▶ _SOURCE MATERIAL_
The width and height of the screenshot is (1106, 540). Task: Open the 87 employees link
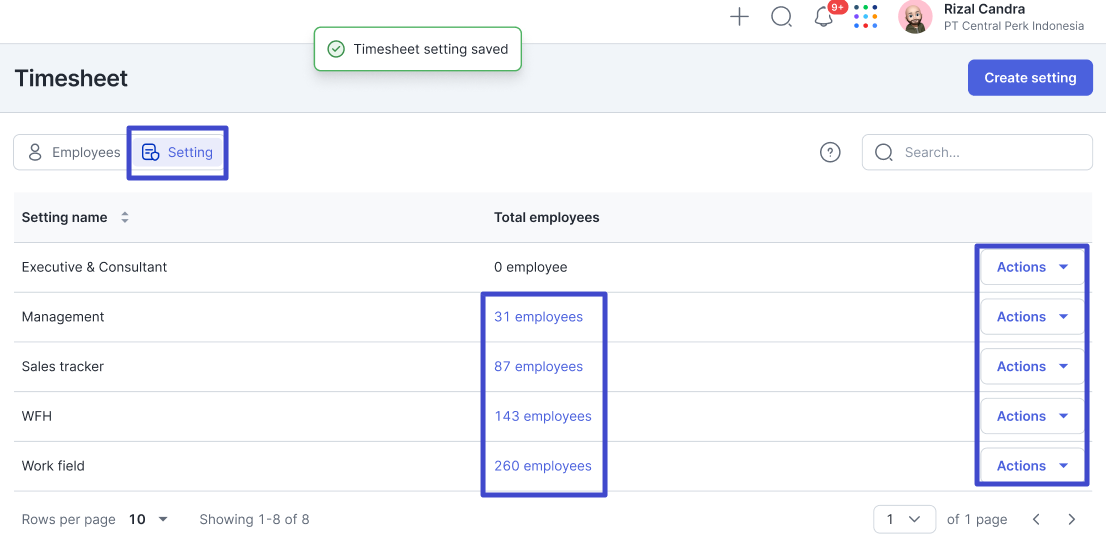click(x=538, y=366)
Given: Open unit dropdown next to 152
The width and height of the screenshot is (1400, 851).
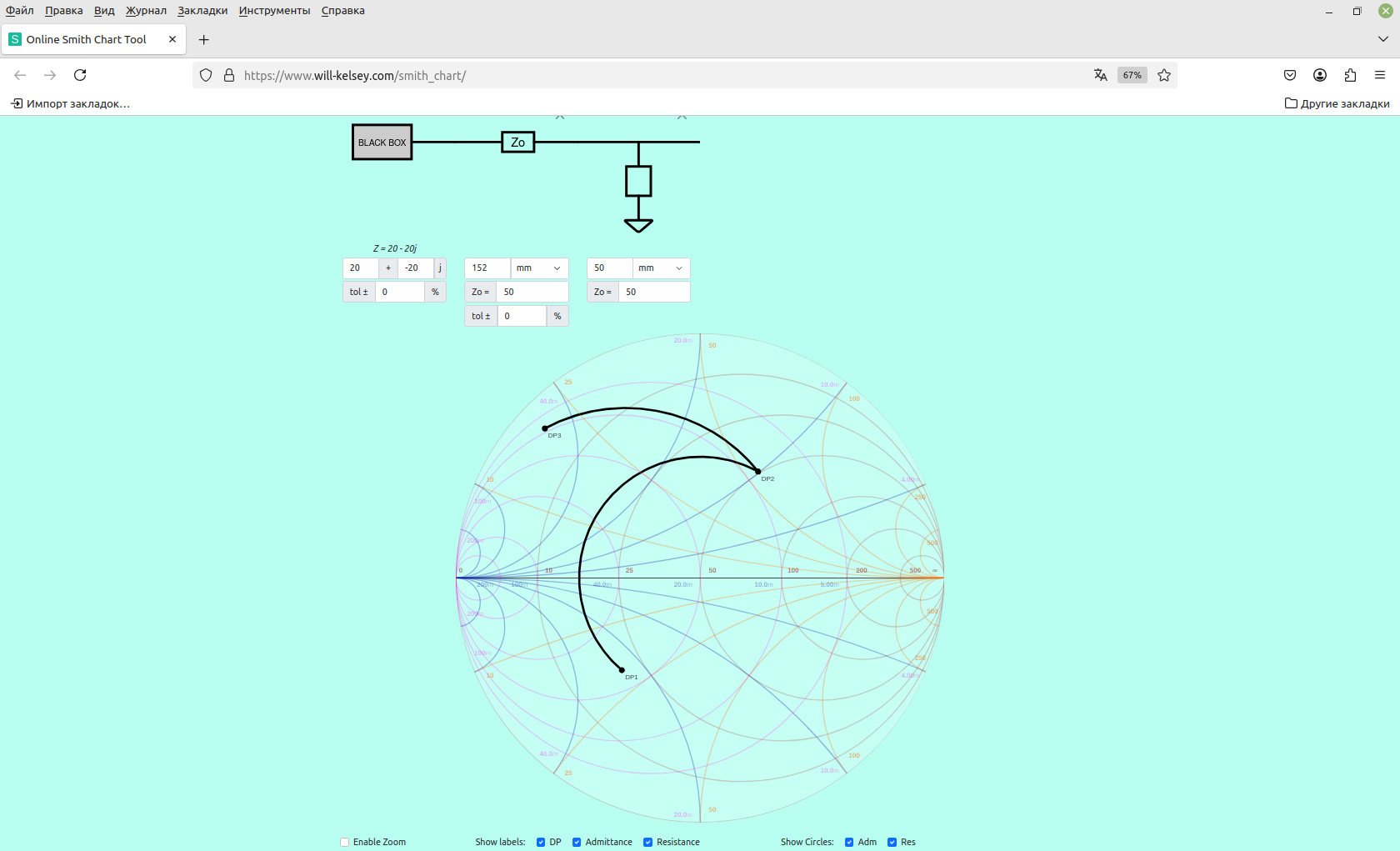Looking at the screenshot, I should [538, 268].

▶ _TASK ITEM_
What is needed is an exact copy of every entry, minus the images.

▶ _ANSWER FOR THIS EXERCISE_
The width and height of the screenshot is (1106, 540). Task: Open the 87 employees link
click(x=538, y=366)
Given: Open unit dropdown next to 152
The width and height of the screenshot is (1400, 851).
Looking at the screenshot, I should [538, 268].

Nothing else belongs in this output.